Abstract: Sigrid G. Köhlers Körper mit Gesicht ist ein grenzüberschreitendes Werk. Die Autorin nimmt Stellung zu den neuesten Ansätzen aus den Postcolonial und Gender Studies, und verwendet sie mit dem Ziel, Stimmen einen Körper zu verleihen. Verdeutlicht werden die theoretischen Positionen anhand eines Analyseteils, der sich mit vier aussagekräftigen deutsch- und französischsprachigen Romanen der Gegenwartsliteratur beschäftigt.

Rhetorische Figuren, Performanz, Materie

Wie der Titel schon andeutet, ist Körper mit Gesicht eine Anspielung auf Judith Butlers Körper von Gewicht. Wie aber der Untertitel weiter präzisiert, wird die Kategorie gender um zwei andere Kategorien erweitert, und zwar um Sprache und race. Die innovative Leistung dieses Werkes, das aus der 2002 entstandenen Dissertation hervorgegangen ist, liegt in der Auseinandersetzung mit der Frage, wie sich Körper und Subjekt gegenseitig in einem poetologischen Programm konditionieren.
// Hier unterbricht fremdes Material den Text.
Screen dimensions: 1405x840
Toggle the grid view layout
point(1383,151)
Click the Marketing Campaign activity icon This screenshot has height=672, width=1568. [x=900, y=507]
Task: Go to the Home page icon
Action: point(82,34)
Darin liegt zugleich die Aktualität dieser Untersuchung. Sigrid G. Köhler, Germanistin und Literaturwissenschaftlerin mit Schwerpunkten in der Rhetorik, den Postcolonial und Gender Studies, betrachtet rhetorische Figuren im Hinblick auf Performativität und in ihrer Funktion für die Figurenkonstitution in literarischen Texten. Besonders wichtige rhetorische Figuren sind dabei die Prosopopoiia, der Chiasmus und die Katachrese.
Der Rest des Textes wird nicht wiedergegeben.